Tags: biofactory, biomolecular machines, Biotechnology
In order to assemble novel biomolecular machines, individual protein molecules must be installed at their site of operation with nanometer precision. LMU researchers have now found a way to do just that. Green light on protein assembly! The finely honed tip of the atomic force microscope (AFM) allows one to pick up single biomolecules and deposit them elsewhere with nanometer accuracy.
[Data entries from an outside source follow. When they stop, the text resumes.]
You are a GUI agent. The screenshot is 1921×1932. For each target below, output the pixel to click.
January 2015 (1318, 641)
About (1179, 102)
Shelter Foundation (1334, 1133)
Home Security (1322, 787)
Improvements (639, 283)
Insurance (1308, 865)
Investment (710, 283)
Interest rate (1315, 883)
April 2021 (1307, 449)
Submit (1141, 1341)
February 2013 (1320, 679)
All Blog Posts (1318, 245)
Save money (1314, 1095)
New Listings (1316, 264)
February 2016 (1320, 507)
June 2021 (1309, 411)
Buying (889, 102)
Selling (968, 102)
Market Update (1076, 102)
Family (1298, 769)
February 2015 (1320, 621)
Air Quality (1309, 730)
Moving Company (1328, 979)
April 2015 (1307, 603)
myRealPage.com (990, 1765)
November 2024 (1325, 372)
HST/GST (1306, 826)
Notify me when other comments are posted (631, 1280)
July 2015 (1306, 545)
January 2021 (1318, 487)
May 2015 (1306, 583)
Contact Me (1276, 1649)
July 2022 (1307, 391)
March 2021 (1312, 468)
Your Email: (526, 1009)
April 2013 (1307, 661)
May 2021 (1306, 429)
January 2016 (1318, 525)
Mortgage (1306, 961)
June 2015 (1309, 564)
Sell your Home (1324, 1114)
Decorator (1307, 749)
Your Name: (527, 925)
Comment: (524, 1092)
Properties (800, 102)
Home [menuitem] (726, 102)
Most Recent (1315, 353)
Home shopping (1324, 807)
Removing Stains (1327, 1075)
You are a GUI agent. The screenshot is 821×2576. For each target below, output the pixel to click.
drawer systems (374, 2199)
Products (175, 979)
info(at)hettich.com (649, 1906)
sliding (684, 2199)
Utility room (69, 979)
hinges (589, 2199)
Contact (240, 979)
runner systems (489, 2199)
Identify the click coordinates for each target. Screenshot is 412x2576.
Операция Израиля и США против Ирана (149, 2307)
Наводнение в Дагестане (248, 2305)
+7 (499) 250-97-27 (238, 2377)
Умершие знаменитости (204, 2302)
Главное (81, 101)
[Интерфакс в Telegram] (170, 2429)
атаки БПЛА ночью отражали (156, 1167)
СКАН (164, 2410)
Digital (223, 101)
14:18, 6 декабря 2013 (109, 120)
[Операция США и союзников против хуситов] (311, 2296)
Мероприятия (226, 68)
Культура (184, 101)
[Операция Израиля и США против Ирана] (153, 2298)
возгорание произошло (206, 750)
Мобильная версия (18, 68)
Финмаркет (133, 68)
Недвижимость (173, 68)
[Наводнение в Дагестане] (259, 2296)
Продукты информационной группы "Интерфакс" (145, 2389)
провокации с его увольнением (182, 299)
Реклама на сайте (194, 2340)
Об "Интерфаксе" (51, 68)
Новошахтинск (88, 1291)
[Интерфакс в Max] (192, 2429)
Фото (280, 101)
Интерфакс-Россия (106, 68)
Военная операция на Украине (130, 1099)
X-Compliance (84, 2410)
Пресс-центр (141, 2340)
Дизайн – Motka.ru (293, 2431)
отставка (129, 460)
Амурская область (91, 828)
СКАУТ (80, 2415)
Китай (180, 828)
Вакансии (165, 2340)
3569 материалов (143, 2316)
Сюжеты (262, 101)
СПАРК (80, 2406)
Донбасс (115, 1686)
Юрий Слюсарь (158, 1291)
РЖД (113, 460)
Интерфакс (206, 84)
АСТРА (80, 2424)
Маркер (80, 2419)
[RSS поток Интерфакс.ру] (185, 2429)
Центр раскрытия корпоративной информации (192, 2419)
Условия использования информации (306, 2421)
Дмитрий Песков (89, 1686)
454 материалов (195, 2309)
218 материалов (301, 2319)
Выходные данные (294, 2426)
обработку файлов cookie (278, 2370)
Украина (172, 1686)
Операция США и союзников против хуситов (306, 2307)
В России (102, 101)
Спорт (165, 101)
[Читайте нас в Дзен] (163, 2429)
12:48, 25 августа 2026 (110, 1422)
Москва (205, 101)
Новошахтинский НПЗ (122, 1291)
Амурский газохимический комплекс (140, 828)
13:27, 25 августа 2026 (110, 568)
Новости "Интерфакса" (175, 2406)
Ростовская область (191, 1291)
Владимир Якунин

The technique is referred to as Single-Molecule Cut & Paste (SMC&P), and was developed by the research group led by LMU physicist Professor Hermann Gaub. In its initial form, it was only applicable to DNA molecules. However, the molecular machines responsible for many of the biochemical processes in cells consist of proteins, and the controlled assembly of such devices is one of the major goals of nanotechnology. A practical method for doing so would not only provide novel insights into the workings of living cells, but would also furnish a way to develop, construct and utilize designer nanomachines. In a major step towards this goal, the LMU team has modified the method to allow them to take proteins from a storage site and place them at defined locations within a construction area with nanometer precision. “In liquid medium at room temperature, the “weather conditions” at the nanoscale are comparable to those in a hurricane,” says Mathias Strackharn, first author of the new study. Hence, the molecules being manipulated must be firmly attached to the tip of the AFM and held securely in place in the construction area.